Souvenons-nous, lorsque, vers 1520, Machiavel écrivit Le Prince. Un livre d’une incroyable nouveauté qui n’a pas encore livré tous ses secrets. Nous pouvions aller en Italie admirer les fresques de Piero, les superbes toiles de Raphaël et Michel-Ange, alors que Léonard écrivait à l’envers et que, plus tard, Copernic remit la Terre à l’endroit. Galilée découvrit la loi des graves. Ainsi naquit la physique mathématique, après Monteverdi. Puis Descartes inventa la méthode, Newton et Leibniz le calcul infinitésimal, un instrument fort utile qui se marie très bien avec Bach et ses baroques contrepoints. Mais la civilisation européenne avait tant d’œuvres à accomplir. Dans les domaines artistiques, scientifiques, techniques, politiques, littéraires… quel feu d’artifice ! De Beethoven à Maxwell, de Brahms à Einstein, de Darwin à Coltrane. Et notre XXe siècle ne fut pas en reste, avec la production des ordinateurs, le rythme du rock, les inventions du jazz et du Floyd, de grands films d’auteur. Watson en Crick livraient le secret de la mémoire génique et les labos dansaient et les Beatles chantaient et la génétique enivrait, autant que les pages web tracées en HTML et les virées en ULM. Bonnes vibrations, excellents scénarios, bonne littérature, philosophie impertinente, seventies excitantes… et puis, les eighties, pas géniales, mais moins mauvaises qu’on ne l’a affirmé et enfin, 1991, la CEI remplace l’URSS, les putschistes du KBG n’ont pas pu inverser le cours de l’Histoire. La téléologie, c’est plus fort que la politique. Et c’est peut-être aussi plus puissant que la civilisation.

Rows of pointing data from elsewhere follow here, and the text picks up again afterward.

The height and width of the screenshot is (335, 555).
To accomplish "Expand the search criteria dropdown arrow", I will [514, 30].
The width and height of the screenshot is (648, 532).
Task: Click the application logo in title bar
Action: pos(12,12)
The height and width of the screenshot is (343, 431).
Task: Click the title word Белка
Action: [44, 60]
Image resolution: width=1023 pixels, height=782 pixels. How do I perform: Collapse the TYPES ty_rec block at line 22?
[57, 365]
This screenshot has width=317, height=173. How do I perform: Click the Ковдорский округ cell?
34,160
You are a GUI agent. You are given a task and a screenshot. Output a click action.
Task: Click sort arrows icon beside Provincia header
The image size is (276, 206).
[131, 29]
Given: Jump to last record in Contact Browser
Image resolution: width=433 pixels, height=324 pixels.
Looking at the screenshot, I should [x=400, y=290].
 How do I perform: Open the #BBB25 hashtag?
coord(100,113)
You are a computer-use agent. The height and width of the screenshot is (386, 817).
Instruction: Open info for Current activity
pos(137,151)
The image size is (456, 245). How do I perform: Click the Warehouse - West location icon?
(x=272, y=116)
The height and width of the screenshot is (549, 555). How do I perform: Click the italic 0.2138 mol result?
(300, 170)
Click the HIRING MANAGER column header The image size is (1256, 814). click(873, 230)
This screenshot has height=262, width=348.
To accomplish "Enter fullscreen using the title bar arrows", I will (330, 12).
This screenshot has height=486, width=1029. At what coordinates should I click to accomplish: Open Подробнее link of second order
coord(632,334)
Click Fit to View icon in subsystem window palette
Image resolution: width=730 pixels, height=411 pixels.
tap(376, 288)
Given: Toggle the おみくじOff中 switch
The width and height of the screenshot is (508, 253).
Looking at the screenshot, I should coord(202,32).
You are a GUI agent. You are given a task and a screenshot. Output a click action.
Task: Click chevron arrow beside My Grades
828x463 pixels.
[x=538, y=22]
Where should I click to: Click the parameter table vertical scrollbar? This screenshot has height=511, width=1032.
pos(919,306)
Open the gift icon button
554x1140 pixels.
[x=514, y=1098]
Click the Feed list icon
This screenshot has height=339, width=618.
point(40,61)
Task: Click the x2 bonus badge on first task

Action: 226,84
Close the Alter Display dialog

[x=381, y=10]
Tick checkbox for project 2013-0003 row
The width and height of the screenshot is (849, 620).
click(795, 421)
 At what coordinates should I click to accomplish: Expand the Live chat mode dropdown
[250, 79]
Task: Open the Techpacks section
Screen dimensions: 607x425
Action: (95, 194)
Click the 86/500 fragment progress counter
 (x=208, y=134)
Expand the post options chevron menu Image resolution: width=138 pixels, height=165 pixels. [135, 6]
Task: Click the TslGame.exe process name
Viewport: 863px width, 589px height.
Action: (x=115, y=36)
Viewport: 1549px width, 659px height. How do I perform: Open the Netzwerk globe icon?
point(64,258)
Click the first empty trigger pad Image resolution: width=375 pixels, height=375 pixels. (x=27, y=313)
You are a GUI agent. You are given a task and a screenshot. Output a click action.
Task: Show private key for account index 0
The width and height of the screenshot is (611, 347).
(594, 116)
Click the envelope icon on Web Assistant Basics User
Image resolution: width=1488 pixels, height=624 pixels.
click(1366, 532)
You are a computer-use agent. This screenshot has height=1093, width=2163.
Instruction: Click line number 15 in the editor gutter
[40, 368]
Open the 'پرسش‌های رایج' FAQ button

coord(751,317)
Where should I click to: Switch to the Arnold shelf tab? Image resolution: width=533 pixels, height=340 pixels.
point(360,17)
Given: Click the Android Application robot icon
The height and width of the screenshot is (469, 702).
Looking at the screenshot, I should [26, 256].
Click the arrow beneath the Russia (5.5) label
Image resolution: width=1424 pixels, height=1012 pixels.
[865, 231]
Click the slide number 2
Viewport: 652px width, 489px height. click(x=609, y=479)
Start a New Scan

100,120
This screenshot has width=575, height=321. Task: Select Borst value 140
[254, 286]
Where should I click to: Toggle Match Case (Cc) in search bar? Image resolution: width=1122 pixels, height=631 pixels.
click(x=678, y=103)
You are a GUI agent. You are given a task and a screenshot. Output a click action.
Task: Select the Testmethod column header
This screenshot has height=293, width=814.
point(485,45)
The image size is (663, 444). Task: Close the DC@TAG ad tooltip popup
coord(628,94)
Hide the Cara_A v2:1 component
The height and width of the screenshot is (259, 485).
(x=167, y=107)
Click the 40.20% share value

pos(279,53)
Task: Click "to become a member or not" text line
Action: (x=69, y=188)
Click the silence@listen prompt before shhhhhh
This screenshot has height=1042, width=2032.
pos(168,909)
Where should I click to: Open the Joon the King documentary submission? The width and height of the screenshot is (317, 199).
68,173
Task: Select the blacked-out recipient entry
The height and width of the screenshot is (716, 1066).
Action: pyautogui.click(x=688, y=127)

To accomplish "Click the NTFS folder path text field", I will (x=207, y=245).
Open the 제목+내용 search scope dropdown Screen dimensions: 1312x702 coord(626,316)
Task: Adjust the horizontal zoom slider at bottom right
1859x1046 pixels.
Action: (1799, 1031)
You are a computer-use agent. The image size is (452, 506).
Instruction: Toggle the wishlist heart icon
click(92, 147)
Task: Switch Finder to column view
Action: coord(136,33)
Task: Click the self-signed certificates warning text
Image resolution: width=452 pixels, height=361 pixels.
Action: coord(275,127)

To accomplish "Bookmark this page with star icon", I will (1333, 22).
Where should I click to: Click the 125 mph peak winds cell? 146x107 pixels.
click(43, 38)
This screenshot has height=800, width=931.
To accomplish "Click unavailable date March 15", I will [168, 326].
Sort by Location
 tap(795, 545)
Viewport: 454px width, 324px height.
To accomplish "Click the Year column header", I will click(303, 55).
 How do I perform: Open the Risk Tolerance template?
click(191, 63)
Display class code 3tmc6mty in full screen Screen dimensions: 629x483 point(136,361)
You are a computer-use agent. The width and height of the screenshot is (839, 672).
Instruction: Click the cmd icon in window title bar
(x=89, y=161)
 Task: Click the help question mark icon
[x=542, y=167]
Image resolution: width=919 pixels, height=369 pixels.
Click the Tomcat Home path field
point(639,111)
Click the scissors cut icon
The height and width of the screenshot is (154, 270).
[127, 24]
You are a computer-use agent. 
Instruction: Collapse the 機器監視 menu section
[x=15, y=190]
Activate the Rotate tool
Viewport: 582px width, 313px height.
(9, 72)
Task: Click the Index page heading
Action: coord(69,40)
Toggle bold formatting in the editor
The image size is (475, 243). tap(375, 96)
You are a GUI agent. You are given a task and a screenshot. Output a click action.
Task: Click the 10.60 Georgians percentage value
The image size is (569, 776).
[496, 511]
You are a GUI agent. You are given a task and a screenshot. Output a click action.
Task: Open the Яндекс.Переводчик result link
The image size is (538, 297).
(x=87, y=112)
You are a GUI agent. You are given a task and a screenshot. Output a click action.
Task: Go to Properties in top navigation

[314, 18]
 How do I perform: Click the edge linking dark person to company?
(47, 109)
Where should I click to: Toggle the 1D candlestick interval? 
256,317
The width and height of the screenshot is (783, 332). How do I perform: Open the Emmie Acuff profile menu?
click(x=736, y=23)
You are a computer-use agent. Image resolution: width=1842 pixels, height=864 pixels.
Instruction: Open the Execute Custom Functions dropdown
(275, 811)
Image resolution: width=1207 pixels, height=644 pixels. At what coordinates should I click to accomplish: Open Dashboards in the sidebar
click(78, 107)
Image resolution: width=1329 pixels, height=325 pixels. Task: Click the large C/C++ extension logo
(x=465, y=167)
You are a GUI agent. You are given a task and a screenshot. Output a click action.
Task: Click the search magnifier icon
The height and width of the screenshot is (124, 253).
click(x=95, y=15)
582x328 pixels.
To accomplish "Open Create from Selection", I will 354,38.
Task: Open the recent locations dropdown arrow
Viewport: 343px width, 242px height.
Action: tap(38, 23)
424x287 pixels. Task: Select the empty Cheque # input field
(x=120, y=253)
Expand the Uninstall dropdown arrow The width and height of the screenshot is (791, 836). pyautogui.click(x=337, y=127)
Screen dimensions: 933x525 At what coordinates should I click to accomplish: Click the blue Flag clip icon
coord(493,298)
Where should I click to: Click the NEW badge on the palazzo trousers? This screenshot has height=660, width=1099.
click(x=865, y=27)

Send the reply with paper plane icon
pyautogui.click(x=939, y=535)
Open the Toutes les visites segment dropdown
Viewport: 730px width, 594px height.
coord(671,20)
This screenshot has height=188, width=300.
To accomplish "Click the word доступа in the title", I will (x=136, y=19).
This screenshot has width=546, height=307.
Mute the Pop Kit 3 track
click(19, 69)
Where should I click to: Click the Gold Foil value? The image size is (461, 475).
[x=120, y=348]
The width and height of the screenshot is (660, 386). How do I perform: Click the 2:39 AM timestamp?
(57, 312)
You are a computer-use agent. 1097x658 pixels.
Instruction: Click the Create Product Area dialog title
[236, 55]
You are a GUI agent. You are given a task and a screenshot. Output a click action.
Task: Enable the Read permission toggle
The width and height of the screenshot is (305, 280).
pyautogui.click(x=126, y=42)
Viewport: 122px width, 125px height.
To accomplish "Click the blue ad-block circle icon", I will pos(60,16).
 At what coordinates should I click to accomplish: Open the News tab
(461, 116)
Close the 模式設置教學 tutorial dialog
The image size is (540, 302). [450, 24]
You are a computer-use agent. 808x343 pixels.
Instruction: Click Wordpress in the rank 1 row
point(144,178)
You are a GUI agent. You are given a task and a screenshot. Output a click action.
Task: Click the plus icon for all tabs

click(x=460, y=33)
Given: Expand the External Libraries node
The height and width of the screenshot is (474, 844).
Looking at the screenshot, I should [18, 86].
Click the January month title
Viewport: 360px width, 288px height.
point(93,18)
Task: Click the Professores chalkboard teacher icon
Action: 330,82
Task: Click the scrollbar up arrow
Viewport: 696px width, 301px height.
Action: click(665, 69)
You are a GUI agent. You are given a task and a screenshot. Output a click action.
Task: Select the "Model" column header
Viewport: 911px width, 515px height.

Les années 1990, vagues souvenirs, intellectuels européens moroses, la mode des cafés philo comme refuge des âmes en mal de conversation. Les boys band, les Spice Girls, Oasis, la télé-réalité, Amélie Poulain, le pire est arrivé dans un monde culturel qui n’a plus beaucoup de choses à dire. La littérature, elle, est un naufrage si l’on en croit le livre paru en plein milieu de cette décennie et signé JM. Domenach, évoquant une décivilisation en reprenant la notion chez Péguy. Un peu plus tard, Pierre Jourde lancera un missile sur la littérature sans estomac. Le reste, cinéma, musique, pas grand-chose à part quelques œuvres de métal et de prog. Vingt ans de désert, mais, comme la nature médiatique a horreur du vide audiomatique, elle remplit ses programmes tel un lavomatique assoiffé de linge sale. Et les produits culturels frelatés et mauvais en ressortent blanchis après être passés dans les fenêtres médiatiques. En Afrique, les vieux lisaient quand ils étaient jeunes, mais, maintenant, c’est fini. Pourra-t-on encore dire que, quand un vieux meurt, c’est une bibliothèque qui s’en va ? Dans soixante ans, un vieux qui mourra, ce sera un écran publicitaire qui partira, avec plein de vidéos "youtubées".
Vingt ans de désert, c’est caricatural, dira-t-on. Certes, mais tout étant relatif, il paraît aventureux de comparer les deux dernières décennies à celles qui précèdent. Y compris au niveau des innovations politiques ou des découvertes scientifiques. Ce qui a beaucoup changé, c’est la technique. Les progrès faits dans la transmission, la puissance de calcul, la miniaturisation, les mémoires, les matériaux, les machines diverses avec de plus en plus d’électronique embarquée. Et, bien évidemment, la productivité massique dans les usines. Mais notre civilisation, elle, semble se mourir lentement. Cela a commencé il y a vingt ans, mais nous ne voyions rien, à l’instar de la grenouille de la fable qui se prélasse dans la marmite placée sur le feu, l’eau se réchauffant peu à peu.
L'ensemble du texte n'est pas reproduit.